November 24, 2009

lifted

i think i finally feel a lot lighter. less heavy. less burdened.

i didn't think i could ever do it. i didn't think i was ever brave enough to stand up for what i wanted, and what i believed in. and i never dared to stand up for the person i am.

but now i did it. and now i am a lot happier. less whiny. more fun :)

i won't always get it right the first time, as mich says it always. i need to fall before i know where i stand and what i want.

i hope i'm getting there too :)

anyways, there's this empty place in my heart again. sooi phing finally graduated. going back to penang. one less place to stay in kl. sigh. which means less time or none at all in kl. GASP! I WANNA DIE. i miss all the things we did back then when we first started out there. those crazy stuff. and all that shopping and eating and exploring. wished things would be that simple forever.

new moon's coming out tomorrow in malaysia! i hope i get to see it :) here in seremban! god damn it. they better play it or seremban can diieeeee!! growls.

i don't like psychiatry. NOT bcos i feel like i'm part of them. LOL. but because i keep trying to want them be normal. just give me the correct answer god damn it. but that's just the way they are. so i'm still trying to tune in to them :(

going home this thursday :) with pei. looking forward to it. but first, NEW MOOOONNN!!

November 21, 2009

:)

i am smiling like an idiot now. i truly TRULY LOVE today. YOU and YOU made my day.

you know who you are :)

thank you so much for everything. i needed this. it's been a long while since i've been genuinely happy. like today.

we have forever :D

November 16, 2009

psycho?

maybe after psychiatry i'd be able to diagnose what i have.

obs ended. extremely and utterly sad. because i realise i love it so much. SO VERY MUCH. my favourite posting, even way better than paeds.

exams did not go well at all. i know this is becoming a routine. me complaining how bad it is. but i just know it that this time i have failed 2 papers. i know i did. so don't. DON'T. just leave me alone.

weekend back home was great. stopped by ipoh for chicken hor fun and salted chicken and 10 boxes of funny mountain! :) and a whole lot of singing on the way I GOTTA FEELING!! lol. and AS LONG AS YOU LOVE ME. and the weirdest thing was both songs played again while we were on our back from penang. TOTALLY WEIRD.

today's first day of psych. i feel...empty. i feel... useless. i guess obs pushed me so much that i didn't even realise i could do so much. so i guess that sudden feeling of doing nothing really made me feel lost. psych seems pretty relaxed alright. but i have so much at hand.

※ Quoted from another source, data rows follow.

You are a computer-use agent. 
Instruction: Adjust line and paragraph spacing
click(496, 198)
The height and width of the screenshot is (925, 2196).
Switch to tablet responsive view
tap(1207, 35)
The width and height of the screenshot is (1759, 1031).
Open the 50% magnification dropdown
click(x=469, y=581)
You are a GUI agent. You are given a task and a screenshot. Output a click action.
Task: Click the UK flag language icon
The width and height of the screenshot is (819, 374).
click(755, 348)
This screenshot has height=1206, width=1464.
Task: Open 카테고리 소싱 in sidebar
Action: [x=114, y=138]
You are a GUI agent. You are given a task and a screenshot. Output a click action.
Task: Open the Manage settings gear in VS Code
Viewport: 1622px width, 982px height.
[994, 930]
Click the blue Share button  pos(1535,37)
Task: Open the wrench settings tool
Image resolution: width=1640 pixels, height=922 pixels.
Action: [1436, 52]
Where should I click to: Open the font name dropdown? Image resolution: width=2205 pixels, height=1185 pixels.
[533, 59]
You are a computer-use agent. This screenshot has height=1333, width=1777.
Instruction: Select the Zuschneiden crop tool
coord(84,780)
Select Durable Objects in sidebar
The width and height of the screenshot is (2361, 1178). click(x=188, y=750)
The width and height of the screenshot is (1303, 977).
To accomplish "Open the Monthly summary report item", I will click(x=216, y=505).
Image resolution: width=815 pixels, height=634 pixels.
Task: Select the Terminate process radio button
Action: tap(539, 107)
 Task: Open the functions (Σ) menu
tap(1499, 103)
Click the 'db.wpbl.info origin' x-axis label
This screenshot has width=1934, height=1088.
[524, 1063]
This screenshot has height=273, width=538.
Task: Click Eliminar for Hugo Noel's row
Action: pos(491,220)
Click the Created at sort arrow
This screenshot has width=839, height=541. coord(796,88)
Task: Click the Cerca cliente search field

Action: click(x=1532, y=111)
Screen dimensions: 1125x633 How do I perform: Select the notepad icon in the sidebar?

research papers. fucked up with the time. sorry for the language but i can't help it.

ims. coming soon. and with people i'm not very fond of working with. i don't really care.

eos 7 looming in. i don't know. i just want to pass. and be happy. and to go to Edinburgh.

and so many other things to figure out. if this is all i want. if this is really enough for me. if this is what i'm searching for. and i don't have much time. i can't keep doing this. it hurts me. it hurts everyone.

if only time would lay still. and the world lies frozen in time. in that empty silence.

November 5, 2009

i only want to be happy

i didn't think i would ever say this. BUT.

i think i really enjoyed my obs posting. i mean a lot of people have said that before. i just never thought i'd be feeling the same way about it too. if they hadn't give me a hard time, i think it would be a really, really good posting for me.

i really do enjoy my whole labour room week. because for once in my life, or in my entire med school life, i feel USEFUL. i feel like i could actually DO SOMETHING. like now i know how to deliver a placenta, how to examine it, how to examine a neonate, how to deliver a baby, how to perform female catheterization (it's really really easy and cool!) and i've done so many vaginal examinations although you need to pardon my extremely short fingers cos i was not congenitally born to be an obstetrician aherm. so yes, i've learnt so much from that 1 week that when it ended, i was almost depressed. and i have so many doctors to be thankful for. so thank you :)

sigh. all i really want, is to have this posting to end in a good way. i mean, to end in a favourable, likeable, happy way. because i was so depressed with how my favourite paeds posting ended. i just don't want that for this. i mean i'm trying really hard. i'm really giving it my best. although i still feel like i haven't grasped things really well yet, but i really am trying. when will it ever be enough, i don't know.

anyways, next week is exam week. i know that there's a reason for everything that has happened. just, please, God, be with me. i've never asked for anything much, but just this once, please let me be happy. do i not deserve every right to be?